> [Problem statement]:
In the passage below about BetOnSports, what did Kaplan's office building in San Jose provide for the children of workers?

> [Passage given]:

=======

He moved to Florida, where he allegedly continued his bookmaking operation, and
then on to Aruba and Antigua before later finally settling in San Jose. The
Costa Rican capital, with light-handed gambling regulation and a ready work
force, began attracting other online betting operations.
Kaplan made a splash. He took over a nine-story office building in a
shopping-mall complex and outfitted it with a day-care center for workers’
children as well as luxurious suites and a rooftop pool for visiting high
rollers that BetOnSports sometimes flew in for huge galas.
Obsessed with security
BetOnSports’ headquarters also housed a shooting range — a reflection of
Kaplan’s fascination with guns and an obsession with personal security, say
people who know him. He, his wife and two children routinely traveled with
armed bodyguards.
The bodyguards were, at least in part, “an ego thing,” said Kenneth Weitzner,
founder of Eye on Gambling, a website that tracks Internet gambling.
Kaplan created the illusion that he thought went with a successful gambling
operation, said Weitzner, who visited Kaplan at his Costa Rican operation.
Another acquaintance called Kaplan “tough and intimidating.” In one tale, he
supposedly shot a computer monitor after BetOnSports lost big on a football
game.
As BetOnSports grew into one of the biggest online gambling companies, it tried
to move mainstream. Kaplan hired veteran gambling-industry executives, such as
Carruthers, who had worked for Ladbrokes PLC, a major British wagering company.

=======

> [Dataset content]:
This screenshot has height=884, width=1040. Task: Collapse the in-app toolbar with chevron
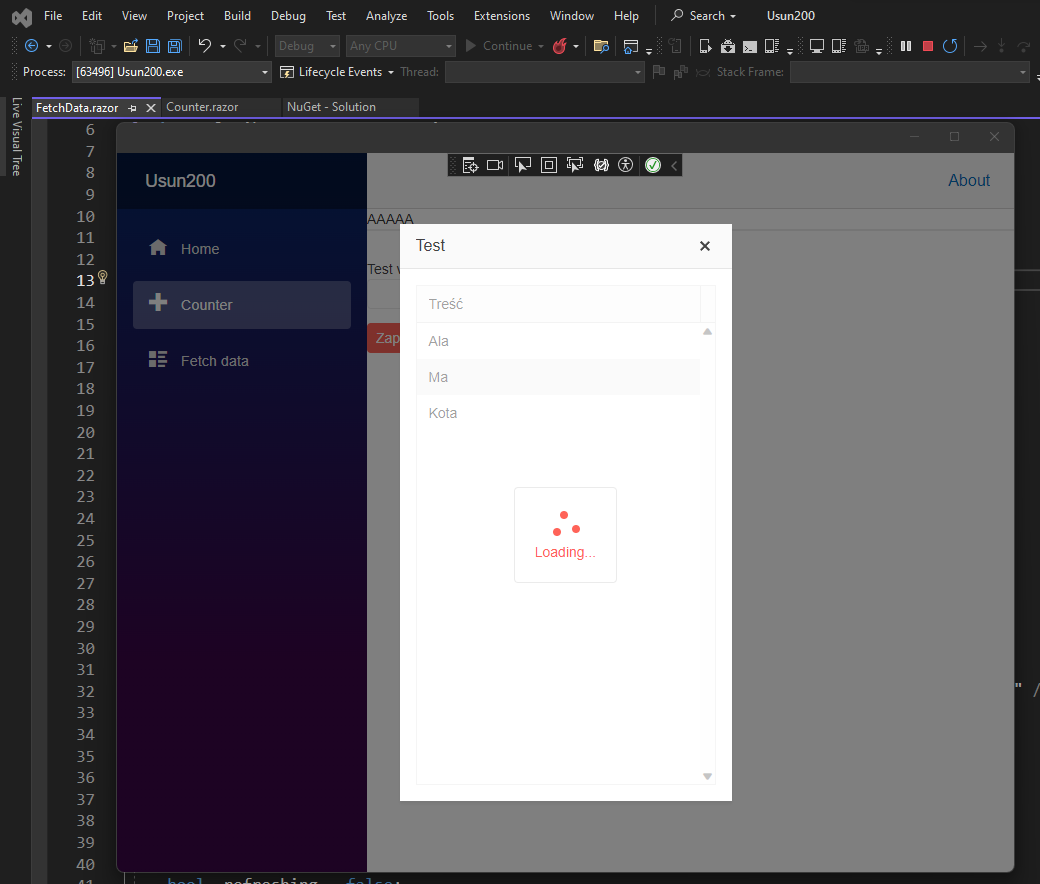675,165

=======

> [Full solution]:
A day-care center.